Our function will look something like this.

using System;
using System.IO;
using System.Threading.Tasks;
using Microsoft.AspNetCore.Mvc;
using Microsoft.Azure.WebJobs;
using Microsoft.Azure.WebJobs.Extensions.Http;
using Microsoft.AspNetCore.Http;
using Microsoft.Extensions.Logging;
using Newtonsoft.Json;

namespace Serversncode.Demo
{
    public static class HttpTrigger
    {
        [FunctionName("HttpTrigger")]
        public static async Task<IActionResult> Run(
            [HttpTrigger(AuthorizationLevel.Function, "get", "post", Route = null)] HttpRequest req,
            ILogger log)
        {
            log.LogInformation("C# HTTP trigger function processed a request.");

            string name = req.Query["name"];

            string requestBody = await new StreamReader(req.Body).ReadToEndAsync();
            dynamic data = JsonConvert.DeserializeObject(requestBody);
            name = name ?? data?.name;

            return name != null
                ? (ActionResult)new OkObjectResult($"Hello, {name}")
                : new BadRequestObjectResult("Please pass a name on the query string or in the request body");
        }
    }
}

So what does all of this do? Mostly it's a normal C# file. But we have some things that are important for our Function.

[FunctionName("HttpTrigger")]

This does what you think. It sets the name for the function. (In V1 we would have put this all in a folder called HttpTrigger but in V2 we do it here through an attribute.)

        public static async Task<IActionResult> Run(
            [HttpTrigger(AuthorizationLevel.Function, "get", "post", Route = null)] HttpRequest req,
            ILogger log)

Here we find the function work.

[HttpTrigger(AuthorizationLevel.Function, "get", "post", Route = null)] 

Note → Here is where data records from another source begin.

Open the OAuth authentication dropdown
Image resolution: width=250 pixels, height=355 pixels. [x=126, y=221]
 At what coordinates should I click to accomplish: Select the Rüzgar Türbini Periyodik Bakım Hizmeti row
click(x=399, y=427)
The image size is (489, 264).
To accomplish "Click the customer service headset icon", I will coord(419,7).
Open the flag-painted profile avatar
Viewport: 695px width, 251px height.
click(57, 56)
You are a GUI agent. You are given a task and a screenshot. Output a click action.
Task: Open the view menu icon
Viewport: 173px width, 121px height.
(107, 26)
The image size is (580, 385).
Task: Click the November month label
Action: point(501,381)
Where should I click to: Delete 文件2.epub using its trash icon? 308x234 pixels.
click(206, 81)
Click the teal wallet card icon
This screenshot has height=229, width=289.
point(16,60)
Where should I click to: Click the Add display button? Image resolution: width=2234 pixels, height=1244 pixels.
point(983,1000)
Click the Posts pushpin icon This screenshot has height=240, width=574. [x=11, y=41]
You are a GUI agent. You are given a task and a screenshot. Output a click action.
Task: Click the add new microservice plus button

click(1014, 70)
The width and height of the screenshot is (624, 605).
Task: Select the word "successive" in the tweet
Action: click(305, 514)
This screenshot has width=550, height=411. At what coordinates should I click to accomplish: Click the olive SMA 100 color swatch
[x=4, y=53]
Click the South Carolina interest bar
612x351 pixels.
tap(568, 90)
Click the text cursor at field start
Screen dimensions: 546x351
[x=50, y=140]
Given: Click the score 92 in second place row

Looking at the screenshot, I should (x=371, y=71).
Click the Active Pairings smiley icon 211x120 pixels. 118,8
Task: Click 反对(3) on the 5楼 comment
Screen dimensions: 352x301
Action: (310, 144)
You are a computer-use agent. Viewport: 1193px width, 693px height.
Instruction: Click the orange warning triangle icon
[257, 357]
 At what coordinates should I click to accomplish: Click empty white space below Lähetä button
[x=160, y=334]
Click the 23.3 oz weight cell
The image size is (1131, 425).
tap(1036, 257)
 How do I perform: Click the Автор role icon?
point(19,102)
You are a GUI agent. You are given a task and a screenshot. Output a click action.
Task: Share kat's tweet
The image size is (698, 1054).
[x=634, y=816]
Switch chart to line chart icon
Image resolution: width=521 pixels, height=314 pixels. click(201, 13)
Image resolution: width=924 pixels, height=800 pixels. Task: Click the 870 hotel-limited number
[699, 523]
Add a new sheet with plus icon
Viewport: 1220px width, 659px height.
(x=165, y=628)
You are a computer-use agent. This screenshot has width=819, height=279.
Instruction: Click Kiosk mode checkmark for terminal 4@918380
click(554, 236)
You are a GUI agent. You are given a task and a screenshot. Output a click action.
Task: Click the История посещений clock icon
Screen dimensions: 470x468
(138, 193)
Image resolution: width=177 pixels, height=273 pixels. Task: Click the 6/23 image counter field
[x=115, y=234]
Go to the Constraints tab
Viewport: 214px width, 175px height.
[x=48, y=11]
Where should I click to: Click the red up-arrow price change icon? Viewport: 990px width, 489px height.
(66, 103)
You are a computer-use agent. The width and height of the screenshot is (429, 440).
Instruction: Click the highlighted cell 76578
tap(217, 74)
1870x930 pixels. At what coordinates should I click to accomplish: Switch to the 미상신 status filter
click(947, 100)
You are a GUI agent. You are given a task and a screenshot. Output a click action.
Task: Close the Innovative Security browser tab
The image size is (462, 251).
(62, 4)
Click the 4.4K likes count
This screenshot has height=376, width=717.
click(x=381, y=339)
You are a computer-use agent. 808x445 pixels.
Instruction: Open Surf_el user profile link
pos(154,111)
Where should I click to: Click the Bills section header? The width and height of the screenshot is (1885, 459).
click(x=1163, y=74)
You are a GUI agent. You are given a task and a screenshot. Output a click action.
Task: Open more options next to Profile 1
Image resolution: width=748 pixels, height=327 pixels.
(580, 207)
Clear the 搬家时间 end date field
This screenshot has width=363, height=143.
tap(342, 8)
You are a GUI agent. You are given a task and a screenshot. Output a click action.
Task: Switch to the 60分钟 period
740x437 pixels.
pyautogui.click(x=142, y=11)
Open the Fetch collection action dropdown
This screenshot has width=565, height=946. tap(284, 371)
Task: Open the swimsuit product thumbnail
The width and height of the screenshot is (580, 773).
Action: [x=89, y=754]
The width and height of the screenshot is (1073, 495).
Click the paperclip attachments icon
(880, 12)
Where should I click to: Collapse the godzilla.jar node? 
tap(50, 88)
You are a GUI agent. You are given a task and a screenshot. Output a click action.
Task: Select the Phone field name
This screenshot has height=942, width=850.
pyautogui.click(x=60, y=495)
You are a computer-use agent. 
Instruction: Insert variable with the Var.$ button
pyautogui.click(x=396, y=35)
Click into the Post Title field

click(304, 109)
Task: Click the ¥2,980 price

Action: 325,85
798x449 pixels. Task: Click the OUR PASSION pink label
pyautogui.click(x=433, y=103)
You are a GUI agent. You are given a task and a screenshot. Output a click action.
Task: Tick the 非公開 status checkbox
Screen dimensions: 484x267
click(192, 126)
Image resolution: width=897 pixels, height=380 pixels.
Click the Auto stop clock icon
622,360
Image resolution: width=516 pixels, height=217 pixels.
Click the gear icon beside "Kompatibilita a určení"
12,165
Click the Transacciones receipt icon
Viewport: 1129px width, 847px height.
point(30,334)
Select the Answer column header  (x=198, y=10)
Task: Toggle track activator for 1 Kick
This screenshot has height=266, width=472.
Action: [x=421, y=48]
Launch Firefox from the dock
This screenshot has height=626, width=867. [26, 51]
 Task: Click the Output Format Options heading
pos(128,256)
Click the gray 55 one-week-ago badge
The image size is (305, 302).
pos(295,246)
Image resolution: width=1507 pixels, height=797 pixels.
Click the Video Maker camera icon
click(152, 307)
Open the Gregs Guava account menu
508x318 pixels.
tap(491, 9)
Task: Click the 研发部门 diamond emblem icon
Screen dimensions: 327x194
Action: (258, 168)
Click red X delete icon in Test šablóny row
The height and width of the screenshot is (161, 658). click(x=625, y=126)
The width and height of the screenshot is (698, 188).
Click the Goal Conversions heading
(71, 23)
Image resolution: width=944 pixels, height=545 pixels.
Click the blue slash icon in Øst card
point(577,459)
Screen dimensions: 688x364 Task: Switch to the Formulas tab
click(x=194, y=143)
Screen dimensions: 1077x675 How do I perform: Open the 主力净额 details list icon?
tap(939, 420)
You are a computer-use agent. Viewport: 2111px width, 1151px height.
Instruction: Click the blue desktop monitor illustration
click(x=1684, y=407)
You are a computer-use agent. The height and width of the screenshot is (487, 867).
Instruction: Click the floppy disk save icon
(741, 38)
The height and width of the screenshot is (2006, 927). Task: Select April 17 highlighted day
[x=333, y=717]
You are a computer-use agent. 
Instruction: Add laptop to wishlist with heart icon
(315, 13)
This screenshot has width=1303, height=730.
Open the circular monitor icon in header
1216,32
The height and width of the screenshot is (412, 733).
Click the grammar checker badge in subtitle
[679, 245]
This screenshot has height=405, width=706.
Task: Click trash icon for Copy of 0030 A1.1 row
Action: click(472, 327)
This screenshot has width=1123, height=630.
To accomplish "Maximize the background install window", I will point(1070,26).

AuthorizationLevel has 3 options:

Function - Function, Admin & System authorization level are key based. This allows anyone with the URL a function Key to access the function. Keys can be managed in the Azure portal

Anonymous - This will leave the URL with no token, so once someone has the URL they can access the Function

Admin - Admin authorization level requires a host key for authorization.

"get", "post"

These are the methods the Function is listening on.

In V2 we use

HttpRequest req, ILogger log

Instead of using

HttpRequestMessage req, TraceWriter log

After that the code is pretty much the same. In my sample it will check if there is a name in the body of the request.

If there is it prints it with "hello " if not you get a message asking to send a name.

I will have more posts following this where I go into more detail on the other function types and changes in V2. I'll also cover using VSCode and CI in more detail.